Records drawn from a dataset:

.....

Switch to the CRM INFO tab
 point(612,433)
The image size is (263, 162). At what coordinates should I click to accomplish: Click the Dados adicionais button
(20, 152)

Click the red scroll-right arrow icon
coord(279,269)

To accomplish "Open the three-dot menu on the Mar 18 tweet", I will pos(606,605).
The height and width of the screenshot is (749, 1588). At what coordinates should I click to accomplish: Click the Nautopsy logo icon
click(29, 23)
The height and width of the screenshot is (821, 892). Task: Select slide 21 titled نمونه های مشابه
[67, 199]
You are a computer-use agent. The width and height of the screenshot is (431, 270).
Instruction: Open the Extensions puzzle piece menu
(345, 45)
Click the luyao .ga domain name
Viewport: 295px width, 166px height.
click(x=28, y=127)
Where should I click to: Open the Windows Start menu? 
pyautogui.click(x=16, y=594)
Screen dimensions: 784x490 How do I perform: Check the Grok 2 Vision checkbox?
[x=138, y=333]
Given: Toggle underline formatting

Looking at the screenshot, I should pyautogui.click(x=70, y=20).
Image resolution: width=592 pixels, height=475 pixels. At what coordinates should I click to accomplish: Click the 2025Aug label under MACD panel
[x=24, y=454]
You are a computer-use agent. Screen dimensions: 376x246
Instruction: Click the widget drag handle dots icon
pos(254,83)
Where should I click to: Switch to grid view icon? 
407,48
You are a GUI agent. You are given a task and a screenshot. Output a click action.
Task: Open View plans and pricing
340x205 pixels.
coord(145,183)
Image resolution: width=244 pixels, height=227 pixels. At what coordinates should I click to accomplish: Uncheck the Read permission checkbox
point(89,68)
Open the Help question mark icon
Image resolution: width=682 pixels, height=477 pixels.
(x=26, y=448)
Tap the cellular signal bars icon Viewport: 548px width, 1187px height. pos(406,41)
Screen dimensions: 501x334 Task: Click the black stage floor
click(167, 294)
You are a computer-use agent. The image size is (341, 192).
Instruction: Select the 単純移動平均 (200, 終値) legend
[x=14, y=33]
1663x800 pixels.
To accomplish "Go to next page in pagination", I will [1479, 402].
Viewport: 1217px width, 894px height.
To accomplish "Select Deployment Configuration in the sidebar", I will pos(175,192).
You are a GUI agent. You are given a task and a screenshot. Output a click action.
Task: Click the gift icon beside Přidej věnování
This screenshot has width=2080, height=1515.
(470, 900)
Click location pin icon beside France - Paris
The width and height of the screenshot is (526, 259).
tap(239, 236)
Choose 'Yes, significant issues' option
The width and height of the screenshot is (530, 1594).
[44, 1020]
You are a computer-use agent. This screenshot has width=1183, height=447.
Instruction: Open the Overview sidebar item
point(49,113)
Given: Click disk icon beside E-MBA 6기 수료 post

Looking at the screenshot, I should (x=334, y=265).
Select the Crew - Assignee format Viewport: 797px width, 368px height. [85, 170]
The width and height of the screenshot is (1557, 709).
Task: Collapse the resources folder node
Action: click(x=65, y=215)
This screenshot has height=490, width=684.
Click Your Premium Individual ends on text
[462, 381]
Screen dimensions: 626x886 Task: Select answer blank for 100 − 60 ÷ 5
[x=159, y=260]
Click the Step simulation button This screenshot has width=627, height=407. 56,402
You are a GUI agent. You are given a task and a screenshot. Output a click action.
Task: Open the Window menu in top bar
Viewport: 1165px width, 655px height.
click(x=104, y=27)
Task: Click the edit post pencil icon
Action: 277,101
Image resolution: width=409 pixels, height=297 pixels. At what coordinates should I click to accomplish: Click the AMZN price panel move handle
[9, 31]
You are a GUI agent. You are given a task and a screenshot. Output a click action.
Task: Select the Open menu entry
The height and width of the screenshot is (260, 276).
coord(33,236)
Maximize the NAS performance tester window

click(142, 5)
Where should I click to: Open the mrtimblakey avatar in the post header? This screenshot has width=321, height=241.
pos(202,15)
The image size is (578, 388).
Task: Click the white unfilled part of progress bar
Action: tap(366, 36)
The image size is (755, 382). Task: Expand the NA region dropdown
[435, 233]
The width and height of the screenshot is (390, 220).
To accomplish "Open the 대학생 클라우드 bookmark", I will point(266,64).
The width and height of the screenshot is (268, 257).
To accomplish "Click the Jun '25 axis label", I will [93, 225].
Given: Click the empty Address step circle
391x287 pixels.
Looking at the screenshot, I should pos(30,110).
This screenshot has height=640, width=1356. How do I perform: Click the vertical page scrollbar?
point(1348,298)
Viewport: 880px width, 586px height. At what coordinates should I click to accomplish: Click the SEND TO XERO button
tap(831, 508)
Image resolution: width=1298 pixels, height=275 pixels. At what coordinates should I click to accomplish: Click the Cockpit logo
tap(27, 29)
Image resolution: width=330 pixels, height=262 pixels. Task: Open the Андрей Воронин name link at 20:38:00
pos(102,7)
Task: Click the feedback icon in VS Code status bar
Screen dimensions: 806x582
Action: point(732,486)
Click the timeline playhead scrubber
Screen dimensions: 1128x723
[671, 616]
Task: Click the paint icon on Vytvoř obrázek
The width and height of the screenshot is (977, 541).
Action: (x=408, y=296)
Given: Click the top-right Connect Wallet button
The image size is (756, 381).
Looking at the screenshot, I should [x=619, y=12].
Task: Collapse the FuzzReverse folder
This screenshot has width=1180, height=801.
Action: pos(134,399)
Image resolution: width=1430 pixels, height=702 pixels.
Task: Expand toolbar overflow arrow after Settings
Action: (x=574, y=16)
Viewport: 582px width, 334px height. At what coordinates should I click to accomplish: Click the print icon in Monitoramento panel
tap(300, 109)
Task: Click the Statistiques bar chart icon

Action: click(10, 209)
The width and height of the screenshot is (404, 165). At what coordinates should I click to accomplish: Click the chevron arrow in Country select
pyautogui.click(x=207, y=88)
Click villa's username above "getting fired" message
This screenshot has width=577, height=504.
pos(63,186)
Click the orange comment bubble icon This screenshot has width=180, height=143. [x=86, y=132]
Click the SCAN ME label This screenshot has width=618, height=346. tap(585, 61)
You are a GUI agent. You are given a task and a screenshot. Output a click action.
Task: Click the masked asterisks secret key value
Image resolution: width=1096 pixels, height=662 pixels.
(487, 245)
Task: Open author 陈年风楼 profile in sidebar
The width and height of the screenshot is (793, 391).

.....

→ Aim of the exercise:
I need all of the records above retyped exactly, please.

→ Exercise response:
Switch to the CRM INFO tab
 point(612,433)
The image size is (263, 162). At what coordinates should I click to accomplish: Click the Dados adicionais button
(20, 152)

Click the red scroll-right arrow icon
coord(279,269)

To accomplish "Open the three-dot menu on the Mar 18 tweet", I will pos(606,605).
The height and width of the screenshot is (749, 1588). At what coordinates should I click to accomplish: Click the Nautopsy logo icon
click(29, 23)
The height and width of the screenshot is (821, 892). Task: Select slide 21 titled نمونه های مشابه
[67, 199]
You are a computer-use agent. The width and height of the screenshot is (431, 270).
Instruction: Open the Extensions puzzle piece menu
(345, 45)
Click the luyao .ga domain name
Viewport: 295px width, 166px height.
click(x=28, y=127)
Where should I click to: Open the Windows Start menu? 
pyautogui.click(x=16, y=594)
Screen dimensions: 784x490 How do I perform: Check the Grok 2 Vision checkbox?
[x=138, y=333]
Given: Toggle underline formatting

Looking at the screenshot, I should pyautogui.click(x=70, y=20).
Image resolution: width=592 pixels, height=475 pixels. At what coordinates should I click to accomplish: Click the 2025Aug label under MACD panel
[x=24, y=454]
You are a computer-use agent. Screen dimensions: 376x246
Instruction: Click the widget drag handle dots icon
pos(254,83)
Where should I click to: Switch to grid view icon? 
407,48
You are a GUI agent. You are given a task and a screenshot. Output a click action.
Task: Open View plans and pricing
340x205 pixels.
coord(145,183)
Image resolution: width=244 pixels, height=227 pixels. At what coordinates should I click to accomplish: Uncheck the Read permission checkbox
point(89,68)
Open the Help question mark icon
Image resolution: width=682 pixels, height=477 pixels.
(x=26, y=448)
Tap the cellular signal bars icon Viewport: 548px width, 1187px height. pos(406,41)
Screen dimensions: 501x334 Task: Click the black stage floor
click(167, 294)
You are a computer-use agent. The image size is (341, 192).
Instruction: Select the 単純移動平均 (200, 終値) legend
[x=14, y=33]
1663x800 pixels.
To accomplish "Go to next page in pagination", I will [1479, 402].
Viewport: 1217px width, 894px height.
To accomplish "Select Deployment Configuration in the sidebar", I will pos(175,192).
You are a GUI agent. You are given a task and a screenshot. Output a click action.
Task: Click the gift icon beside Přidej věnování
This screenshot has width=2080, height=1515.
(470, 900)
Click location pin icon beside France - Paris
The width and height of the screenshot is (526, 259).
tap(239, 236)
Choose 'Yes, significant issues' option
The width and height of the screenshot is (530, 1594).
[44, 1020]
You are a computer-use agent. This screenshot has width=1183, height=447.
Instruction: Open the Overview sidebar item
point(49,113)
Given: Click disk icon beside E-MBA 6기 수료 post

Looking at the screenshot, I should (x=334, y=265).
Select the Crew - Assignee format Viewport: 797px width, 368px height. [85, 170]
The width and height of the screenshot is (1557, 709).
Task: Collapse the resources folder node
Action: click(x=65, y=215)
This screenshot has height=490, width=684.
Click Your Premium Individual ends on text
[462, 381]
Screen dimensions: 626x886 Task: Select answer blank for 100 − 60 ÷ 5
[x=159, y=260]
Click the Step simulation button This screenshot has width=627, height=407. 56,402
You are a GUI agent. You are given a task and a screenshot. Output a click action.
Task: Open the Window menu in top bar
Viewport: 1165px width, 655px height.
click(x=104, y=27)
Task: Click the edit post pencil icon
Action: 277,101
Image resolution: width=409 pixels, height=297 pixels. At what coordinates should I click to accomplish: Click the AMZN price panel move handle
[9, 31]
You are a GUI agent. You are given a task and a screenshot. Output a click action.
Task: Select the Open menu entry
The height and width of the screenshot is (260, 276).
coord(33,236)
Maximize the NAS performance tester window

click(142, 5)
Where should I click to: Open the mrtimblakey avatar in the post header? This screenshot has width=321, height=241.
pos(202,15)
The image size is (578, 388).
Task: Click the white unfilled part of progress bar
Action: tap(366, 36)
The image size is (755, 382). Task: Expand the NA region dropdown
[435, 233]
The width and height of the screenshot is (390, 220).
To accomplish "Open the 대학생 클라우드 bookmark", I will point(266,64).
The width and height of the screenshot is (268, 257).
To accomplish "Click the Jun '25 axis label", I will [93, 225].
Given: Click the empty Address step circle
391x287 pixels.
Looking at the screenshot, I should pos(30,110).
This screenshot has height=640, width=1356. How do I perform: Click the vertical page scrollbar?
point(1348,298)
Viewport: 880px width, 586px height. At what coordinates should I click to accomplish: Click the SEND TO XERO button
tap(831, 508)
Image resolution: width=1298 pixels, height=275 pixels. At what coordinates should I click to accomplish: Click the Cockpit logo
tap(27, 29)
Image resolution: width=330 pixels, height=262 pixels. Task: Open the Андрей Воронин name link at 20:38:00
pos(102,7)
Task: Click the feedback icon in VS Code status bar
Screen dimensions: 806x582
Action: point(732,486)
Click the timeline playhead scrubber
Screen dimensions: 1128x723
[671, 616]
Task: Click the paint icon on Vytvoř obrázek
The width and height of the screenshot is (977, 541).
Action: (x=408, y=296)
Given: Click the top-right Connect Wallet button
The image size is (756, 381).
Looking at the screenshot, I should [x=619, y=12].
Task: Collapse the FuzzReverse folder
This screenshot has width=1180, height=801.
Action: pos(134,399)
Image resolution: width=1430 pixels, height=702 pixels.
Task: Expand toolbar overflow arrow after Settings
Action: (x=574, y=16)
Viewport: 582px width, 334px height. At what coordinates should I click to accomplish: Click the print icon in Monitoramento panel
tap(300, 109)
Task: Click the Statistiques bar chart icon

Action: click(10, 209)
The width and height of the screenshot is (404, 165). At what coordinates should I click to accomplish: Click the chevron arrow in Country select
pyautogui.click(x=207, y=88)
Click villa's username above "getting fired" message
This screenshot has width=577, height=504.
pos(63,186)
Click the orange comment bubble icon This screenshot has width=180, height=143. [x=86, y=132]
Click the SCAN ME label This screenshot has width=618, height=346. tap(585, 61)
You are a GUI agent. You are given a task and a screenshot. Output a click action.
Task: Click the masked asterisks secret key value
Image resolution: width=1096 pixels, height=662 pixels.
(487, 245)
Task: Open author 陈年风楼 profile in sidebar
The width and height of the screenshot is (793, 391).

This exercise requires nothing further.